Il tasso Euribor esiste dal 1999 da quando cioè l’Euro è stato introdotto come moneta sui mercati finanziari. L’Euribor rappresenta il “prezzo di mercato” con il quale le banche si corrispondono tra di loro prestiti a breve termine.

Dal 1° gennaio 2020 l’Euribor verrà calcolato in un modo nuovo. E questa notizia interessa chi ha sottoscritto un mutuo ipotecario a tasso variabile anche se in realtà non cambierà nulla. Ci sono in ballo più che altro questioni tecniche per gli addetti ai lavori.

Quello che invece potrebbe interessare di più, sono le previsioni sull’andamento di questo indice Euribor.
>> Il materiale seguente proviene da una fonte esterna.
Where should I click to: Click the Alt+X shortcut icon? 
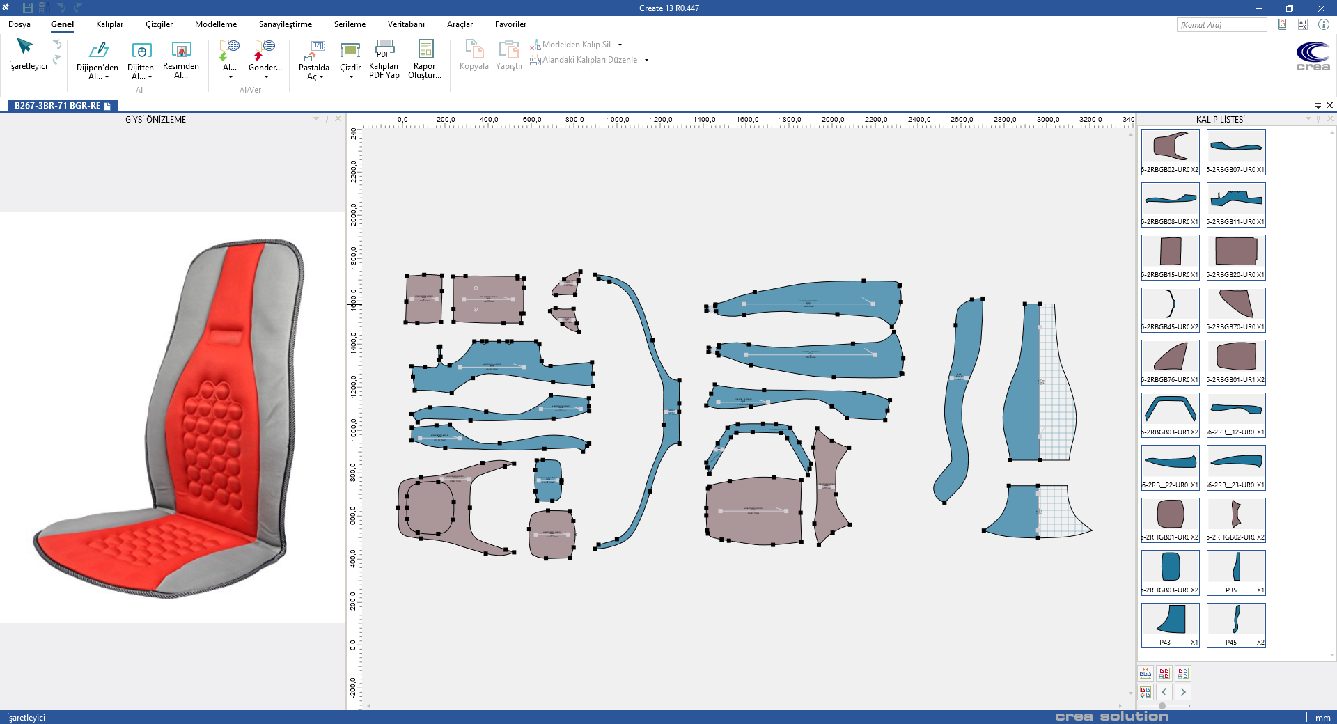point(1303,24)
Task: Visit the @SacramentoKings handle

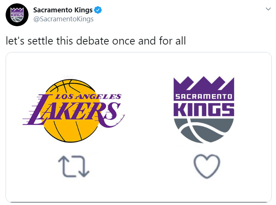Action: coord(63,19)
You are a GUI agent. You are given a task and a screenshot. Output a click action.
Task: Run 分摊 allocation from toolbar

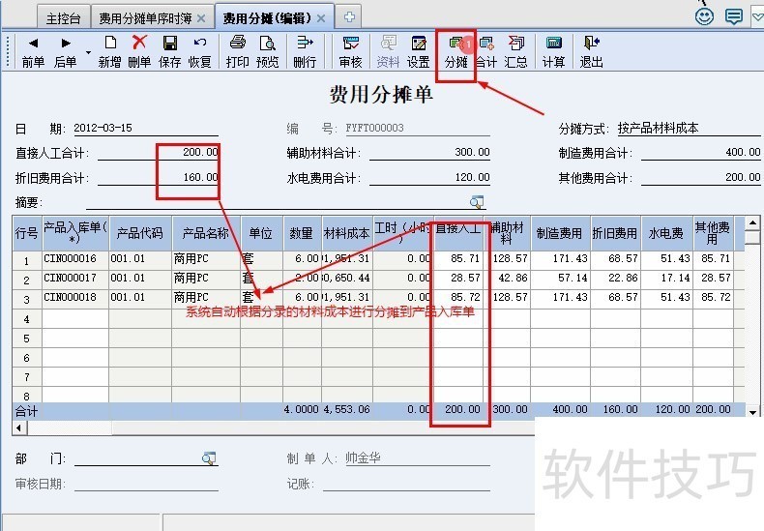[x=455, y=51]

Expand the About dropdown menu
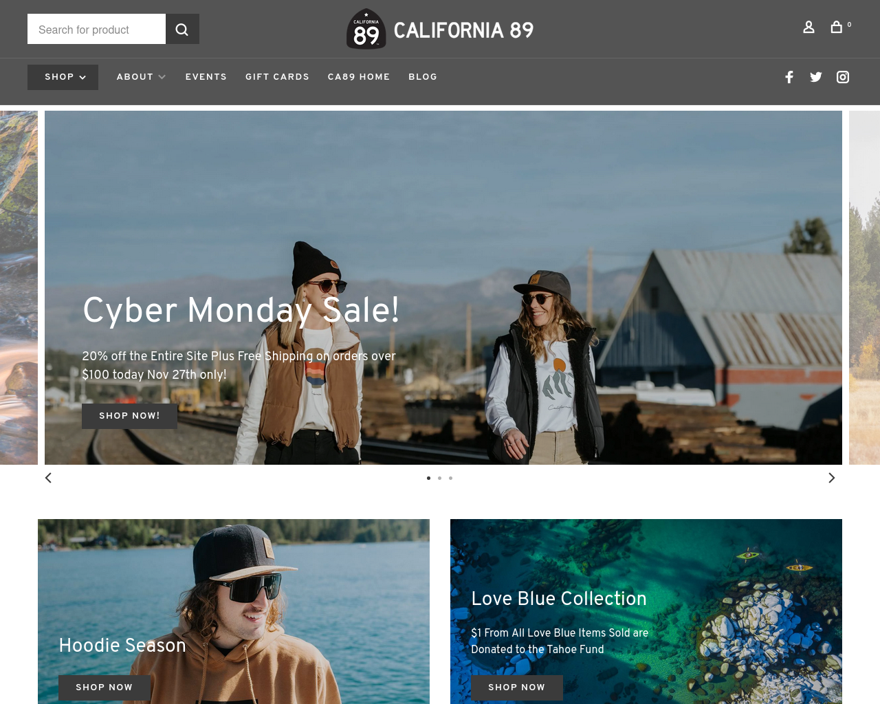[x=141, y=77]
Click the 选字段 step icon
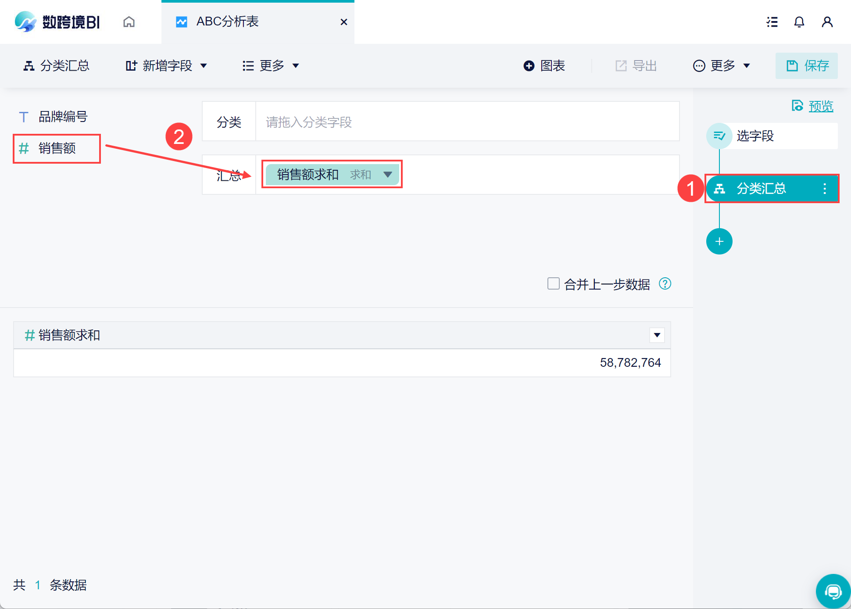This screenshot has width=851, height=609. 719,136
Per farsi un’idea, riportiamo le considerazioni fatte di recente dal Sole 24 Ore che ha commentato i future sull’andamento dell’Euribor a 3 mesi (quotati sul mercato londinese Liffe).
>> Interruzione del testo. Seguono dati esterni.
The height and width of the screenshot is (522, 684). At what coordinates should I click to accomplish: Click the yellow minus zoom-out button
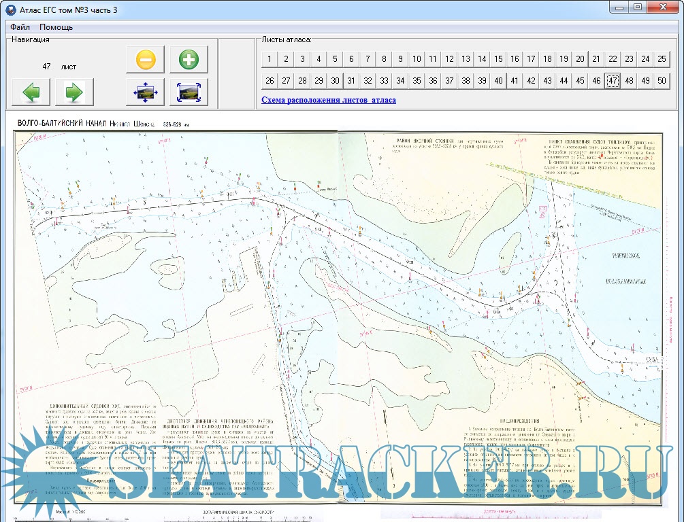point(145,60)
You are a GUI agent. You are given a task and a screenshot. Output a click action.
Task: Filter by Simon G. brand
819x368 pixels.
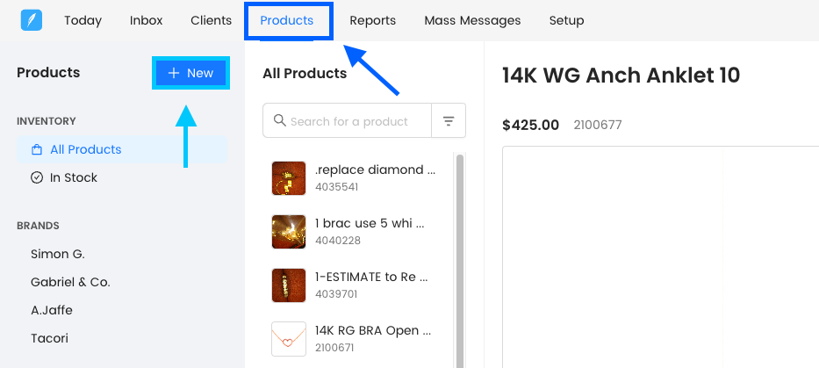(x=58, y=254)
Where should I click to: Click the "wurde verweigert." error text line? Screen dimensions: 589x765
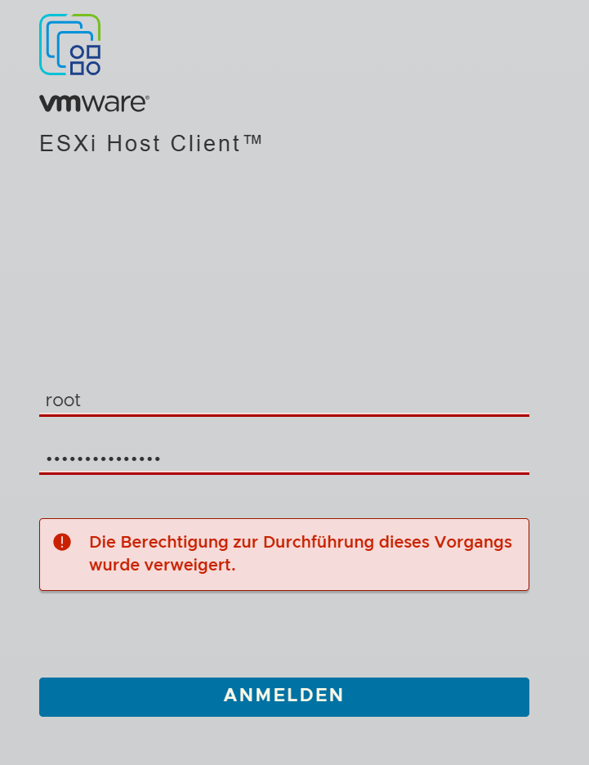point(163,565)
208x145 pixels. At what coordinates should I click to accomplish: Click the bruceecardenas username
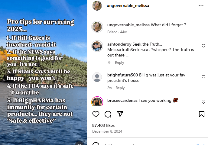122,100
Sulla base di queste indicazioni, l’Euribor a 3 mesi è previsto in ulteriore calo da qui fino a giugno del 2021 (quando dovrebbe scendere dall’attuale -0,43% a -0,55%). L’ipotesi è avanzata anche prevedendo che la Bce tagli ancora il tasso sui depositi da -0,5% a -0,6%.
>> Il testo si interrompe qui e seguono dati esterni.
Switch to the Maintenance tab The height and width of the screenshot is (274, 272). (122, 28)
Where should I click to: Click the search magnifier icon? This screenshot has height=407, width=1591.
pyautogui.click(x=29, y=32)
Per quanto riguarda l’economia, al il cui andamento è strettamente legato il livello dei tassi, le proiezioni pubblicate sull’ultimo Bollettino dell’UE (nr° 8 del Dicembre 2019) indicano una crescita annua del PIL in termini reali dell’1,2 per cento nel 2019, dell’1,1 per cento nel 2020 e dell’1,4 per cento nel 2021 e nel 2022. Rispetto all’esercizio condotto a settembre 2019 dagli esperti della BCE, le prospettive per l’espansione del PIL in termini reali per il 2020 sono state lievemente riviste al ribasso.